When wsi is properly set up, Blurt will work the same way as with local instance of whisper.cpp. Likely faster.
The next section explains why this mode of transcription may bring some speedup.
... when running a local whisper.cpp server (on the same machine or LAN) versus using main executable
This expands on a previous observation / comment:
In response to a feature request, I added network transcription support (using the whisper.cpp server implementation) to Blurt (GNOME extension) and BlahST speech-to-text input tools (based on whisper.cpp). There is more-than-expected speedup (much more than what can be attributed to the elliminated model loading time) of transcription when going to the server!

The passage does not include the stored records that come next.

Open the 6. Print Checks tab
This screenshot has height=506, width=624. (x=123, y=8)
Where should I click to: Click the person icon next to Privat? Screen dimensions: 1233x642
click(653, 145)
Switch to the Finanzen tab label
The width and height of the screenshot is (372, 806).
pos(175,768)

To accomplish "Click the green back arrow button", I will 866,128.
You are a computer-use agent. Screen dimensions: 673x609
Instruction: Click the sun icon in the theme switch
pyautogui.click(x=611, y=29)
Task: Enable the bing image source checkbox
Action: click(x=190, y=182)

Before, I was getting ~30x-faster-than-realtime transcription with a local whisper.cpp (main executable) instance that was loading the model file on each call instead of keeping it loaded in memory. Take a look at the transcription speed when a call to a local whisper.cpp server instance is made (excluding the time for speech input, the curl call takes the bulk of the time in my tools, so its timing is the bigest contributor to speed of transcription ):
The first screenshot shows that the server instance (on localhost) is processing a 12.5 second speech clip, using 8 threads and assisted by GPU with CUDA:
And the request itself (timed to stderr with curl itself, tcurl is just a shell function wrapper to curl with timing feedback turned on) shows ~140 ms of total transcription time:
This is almost 90x-faster-than-real-time (~140 ms for a 12.5s speech clip). Loading the model takes about 110 ms for the "main" executable, which does not account for this big difference (3 times). Seems like there is extra advantage to running a local server with the model preloaded.
Seeing this consistently, I would recommend using this network mode of operation of Blurt. Just use the wsi script, which makes a call to whisper.cpp server (server should be compiled along with main in your whisper.cpp repo). That means that the server instance must be started on login (on local machine) or available on your LAN.
- System SUSPEND while server is running.
- If the server is running for a long time and the system enters in SUSPEND mode (if enabled), it seems, the CUDA kernel memory is freed. Then on API call (after RESUME), the server exits abnormally and has to be restarted (see this issue for description).
- After return from SUSPEND, running the server and other generative AI models (e.g. Stable Diffusion) may result in a run without CUDA support (as the GPU is reported to be busy and unavailable). This could be a serious trade-off. There is a solution as described here for example.